What is being asked.
With pictures omitted, restate the data word for word.

------ Data to process

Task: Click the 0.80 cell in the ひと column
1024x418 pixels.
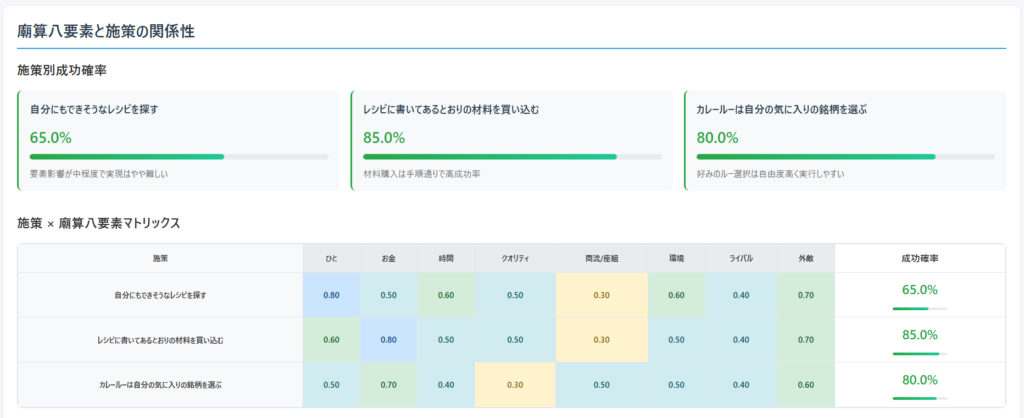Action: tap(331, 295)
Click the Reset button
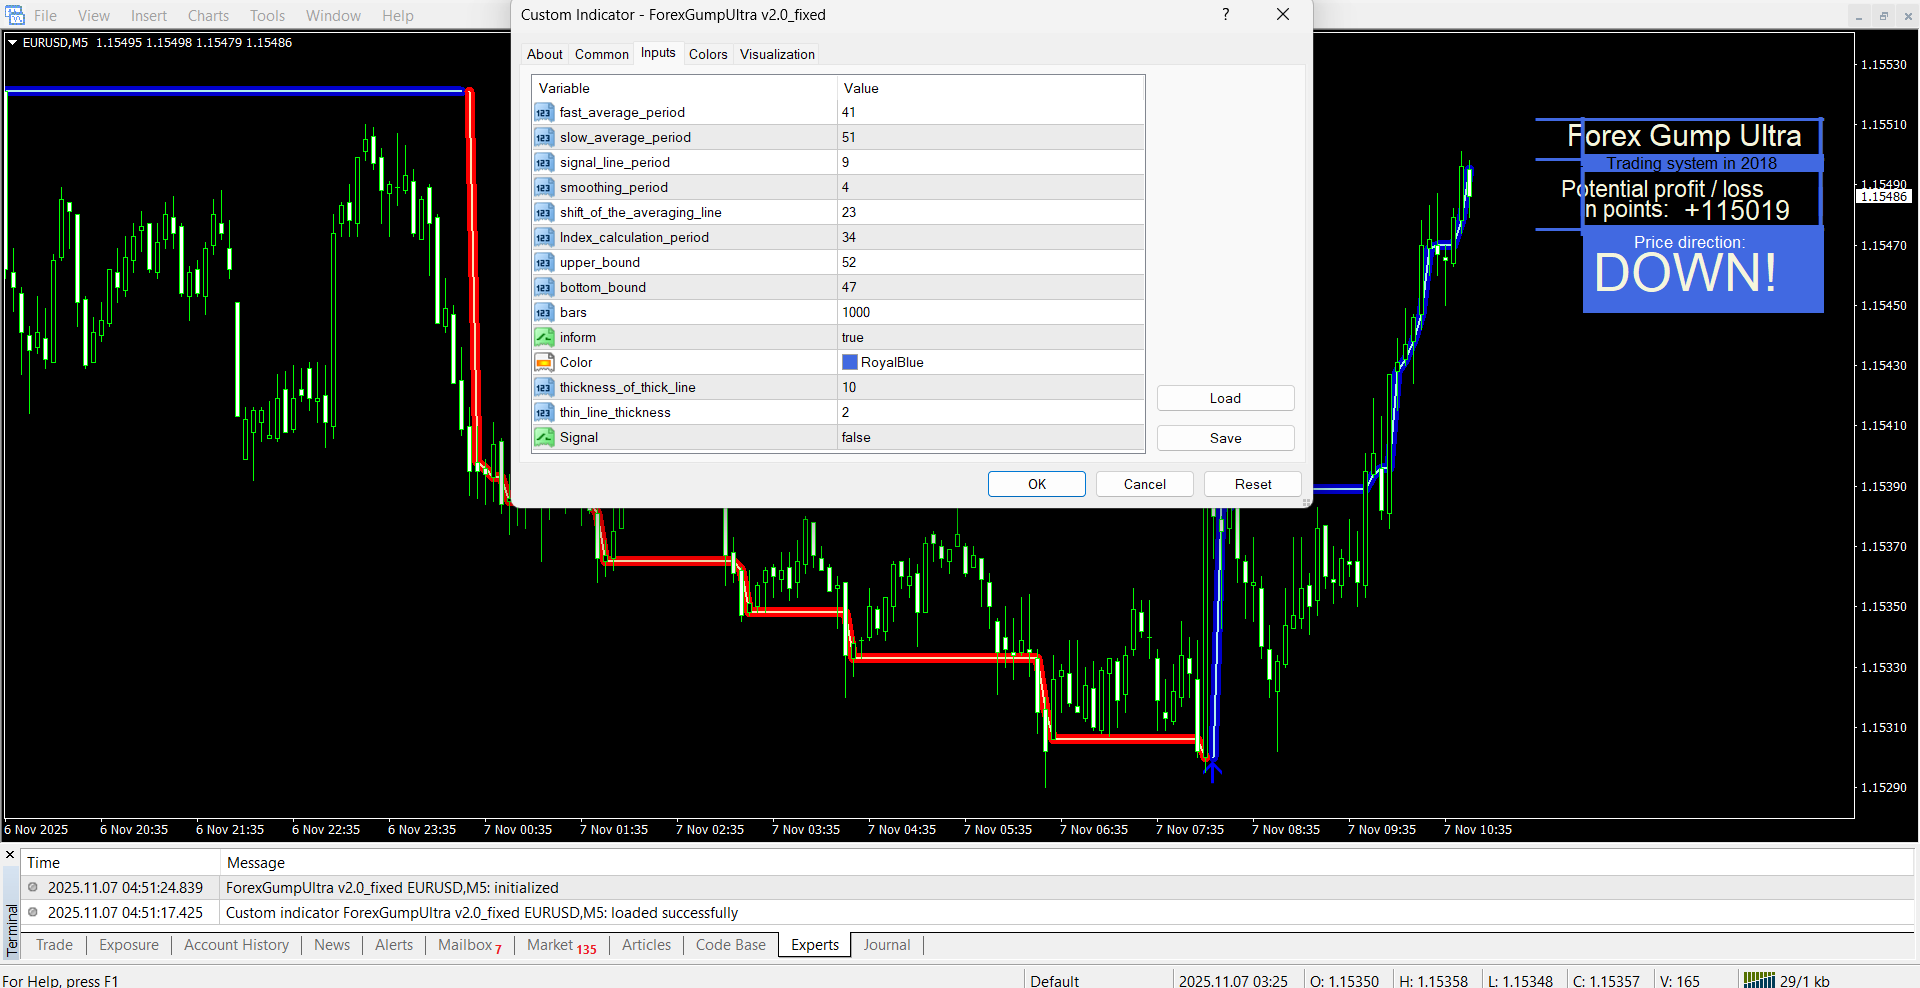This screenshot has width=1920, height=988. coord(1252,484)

------------

Task output.
Task: Click the 0.80 cell in the ひと column
1024x418 pixels.
Action: tap(331, 295)
Click the Reset button
This screenshot has width=1920, height=988. coord(1252,484)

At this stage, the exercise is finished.